Márcia Lage
50emais
Aos 67 anos ganhei uma filha. Uma menina emburrada, desconfiada de afetos e de carinhos. Passa mais tempo dormindo que acordada. Fala quase nada: Hum-hum, para dizer que está bem, que aceita alguma coisa, que vai deixar-se banhar. Não para responder a qualquer pergunta: Quer uma fruta!? Não. Quer ver um filme? Não. Quer sair para tomar um sorvete, um Açaí, espairecer um pouco? Não.
Por trás desse gênio birrento a menina tem medo de muitas coisas. De adoecer, de sentir frio, de ser atropelada, de cair, de morrer.
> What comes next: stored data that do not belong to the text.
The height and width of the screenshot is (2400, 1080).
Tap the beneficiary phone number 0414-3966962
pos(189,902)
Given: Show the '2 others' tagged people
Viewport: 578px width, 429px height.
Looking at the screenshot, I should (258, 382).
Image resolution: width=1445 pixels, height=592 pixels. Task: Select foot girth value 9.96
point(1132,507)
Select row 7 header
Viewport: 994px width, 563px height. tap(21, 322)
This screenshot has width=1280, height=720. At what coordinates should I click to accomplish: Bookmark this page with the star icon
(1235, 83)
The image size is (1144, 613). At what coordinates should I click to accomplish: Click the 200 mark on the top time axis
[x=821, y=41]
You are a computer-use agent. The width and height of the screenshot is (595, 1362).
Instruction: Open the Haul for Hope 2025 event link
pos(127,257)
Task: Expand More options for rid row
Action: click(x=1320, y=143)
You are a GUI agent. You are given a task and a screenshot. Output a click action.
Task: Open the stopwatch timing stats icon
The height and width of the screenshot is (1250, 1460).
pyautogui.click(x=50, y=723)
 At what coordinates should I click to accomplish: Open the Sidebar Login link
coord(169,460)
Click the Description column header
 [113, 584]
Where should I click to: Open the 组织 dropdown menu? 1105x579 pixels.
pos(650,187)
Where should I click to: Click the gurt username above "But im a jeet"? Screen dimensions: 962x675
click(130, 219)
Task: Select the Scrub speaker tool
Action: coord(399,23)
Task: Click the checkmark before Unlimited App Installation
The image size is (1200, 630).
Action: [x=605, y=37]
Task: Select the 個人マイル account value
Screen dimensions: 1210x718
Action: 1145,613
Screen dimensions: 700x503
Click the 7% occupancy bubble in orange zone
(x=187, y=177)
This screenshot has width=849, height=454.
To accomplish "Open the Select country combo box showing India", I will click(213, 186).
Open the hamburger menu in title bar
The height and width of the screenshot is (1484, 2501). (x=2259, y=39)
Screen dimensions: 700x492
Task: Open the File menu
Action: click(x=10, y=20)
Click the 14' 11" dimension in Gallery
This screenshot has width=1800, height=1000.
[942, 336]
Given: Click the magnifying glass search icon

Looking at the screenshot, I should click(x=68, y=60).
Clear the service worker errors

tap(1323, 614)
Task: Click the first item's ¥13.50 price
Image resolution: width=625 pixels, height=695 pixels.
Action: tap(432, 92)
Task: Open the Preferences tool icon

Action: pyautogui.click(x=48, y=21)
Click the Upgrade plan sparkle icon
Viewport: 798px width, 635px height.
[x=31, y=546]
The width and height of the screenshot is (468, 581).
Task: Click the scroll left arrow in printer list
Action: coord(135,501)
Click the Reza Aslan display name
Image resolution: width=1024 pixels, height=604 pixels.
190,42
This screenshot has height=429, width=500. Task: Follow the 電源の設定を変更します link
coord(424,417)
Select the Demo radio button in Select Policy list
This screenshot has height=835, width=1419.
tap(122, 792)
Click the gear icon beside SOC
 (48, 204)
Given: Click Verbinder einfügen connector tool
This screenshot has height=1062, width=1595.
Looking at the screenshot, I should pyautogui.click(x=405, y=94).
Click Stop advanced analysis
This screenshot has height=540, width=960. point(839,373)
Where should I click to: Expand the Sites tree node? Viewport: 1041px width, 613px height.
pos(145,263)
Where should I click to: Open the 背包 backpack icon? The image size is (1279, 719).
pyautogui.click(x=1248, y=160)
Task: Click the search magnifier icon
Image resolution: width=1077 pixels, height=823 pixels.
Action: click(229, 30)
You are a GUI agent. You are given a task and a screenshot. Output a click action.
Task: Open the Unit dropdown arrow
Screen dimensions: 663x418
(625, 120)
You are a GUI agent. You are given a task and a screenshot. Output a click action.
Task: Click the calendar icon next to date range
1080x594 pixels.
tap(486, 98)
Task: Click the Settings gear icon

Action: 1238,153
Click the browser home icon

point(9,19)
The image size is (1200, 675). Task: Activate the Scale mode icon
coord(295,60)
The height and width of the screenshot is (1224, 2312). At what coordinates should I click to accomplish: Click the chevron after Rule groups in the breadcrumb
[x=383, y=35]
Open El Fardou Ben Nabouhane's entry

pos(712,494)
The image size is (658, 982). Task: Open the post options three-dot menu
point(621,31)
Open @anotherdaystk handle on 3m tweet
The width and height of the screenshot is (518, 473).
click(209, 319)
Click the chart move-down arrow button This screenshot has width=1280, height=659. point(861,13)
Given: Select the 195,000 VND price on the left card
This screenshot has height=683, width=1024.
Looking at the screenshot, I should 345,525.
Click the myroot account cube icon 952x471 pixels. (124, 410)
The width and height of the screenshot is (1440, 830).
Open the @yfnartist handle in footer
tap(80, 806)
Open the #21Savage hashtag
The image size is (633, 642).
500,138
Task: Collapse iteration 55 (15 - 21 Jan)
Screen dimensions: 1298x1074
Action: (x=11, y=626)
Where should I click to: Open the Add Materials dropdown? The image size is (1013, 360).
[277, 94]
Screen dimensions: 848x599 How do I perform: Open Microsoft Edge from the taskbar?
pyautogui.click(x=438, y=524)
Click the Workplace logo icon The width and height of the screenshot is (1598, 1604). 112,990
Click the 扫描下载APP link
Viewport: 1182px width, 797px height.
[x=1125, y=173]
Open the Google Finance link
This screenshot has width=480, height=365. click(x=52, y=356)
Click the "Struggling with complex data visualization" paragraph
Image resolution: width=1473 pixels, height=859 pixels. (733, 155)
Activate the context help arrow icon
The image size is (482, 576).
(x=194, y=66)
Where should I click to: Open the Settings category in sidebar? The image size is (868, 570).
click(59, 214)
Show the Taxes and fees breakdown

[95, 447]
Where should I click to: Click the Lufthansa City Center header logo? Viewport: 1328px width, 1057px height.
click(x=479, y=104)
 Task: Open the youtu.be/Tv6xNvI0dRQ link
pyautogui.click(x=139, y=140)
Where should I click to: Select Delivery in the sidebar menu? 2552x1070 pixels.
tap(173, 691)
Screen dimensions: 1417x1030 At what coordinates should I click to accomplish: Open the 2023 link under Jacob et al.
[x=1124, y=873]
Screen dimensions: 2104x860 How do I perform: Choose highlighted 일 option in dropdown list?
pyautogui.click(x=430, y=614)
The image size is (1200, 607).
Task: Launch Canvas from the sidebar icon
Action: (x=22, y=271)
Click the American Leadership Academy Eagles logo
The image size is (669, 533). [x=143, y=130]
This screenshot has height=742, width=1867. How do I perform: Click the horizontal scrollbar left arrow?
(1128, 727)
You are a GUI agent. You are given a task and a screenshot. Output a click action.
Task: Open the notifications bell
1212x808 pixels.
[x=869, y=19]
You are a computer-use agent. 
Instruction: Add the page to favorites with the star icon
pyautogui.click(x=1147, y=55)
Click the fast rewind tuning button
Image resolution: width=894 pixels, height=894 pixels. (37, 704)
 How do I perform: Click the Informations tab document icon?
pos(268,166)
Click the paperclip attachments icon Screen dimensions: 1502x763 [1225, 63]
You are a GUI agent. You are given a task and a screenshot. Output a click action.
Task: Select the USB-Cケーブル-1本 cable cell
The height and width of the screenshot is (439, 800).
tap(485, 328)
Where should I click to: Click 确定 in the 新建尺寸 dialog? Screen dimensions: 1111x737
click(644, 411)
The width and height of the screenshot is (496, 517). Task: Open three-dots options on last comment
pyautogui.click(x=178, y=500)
É tanto medo que ela passa os dias encafifada, sentada numa cadeira de praia, a torcer as mãos. Pensando em que? Pergunto. Em nada, responde. Fico na dúvida se realmente não pensa, pois se a observo vejo seu ventre se contraindo involuntariamente, como um gato quando quer expelir sua bola de pelo.
Há um incômodo dentro dela, um contrafeito que ela deseja expulsar. O ar chega até à garganta e lhe aperta o pescoço. Respira mal. Respira como quem se afoga. Inspira fundo, aconselho. Tenta, mas o ar não faz o caminho inteiro da boca até ao baixo-ventre. Engarrafa entre o peito e o pulmão, milhares de histórias entupindo as vias, desejando chegar a um destino que o trânsito caótico de lembranças não desafoga.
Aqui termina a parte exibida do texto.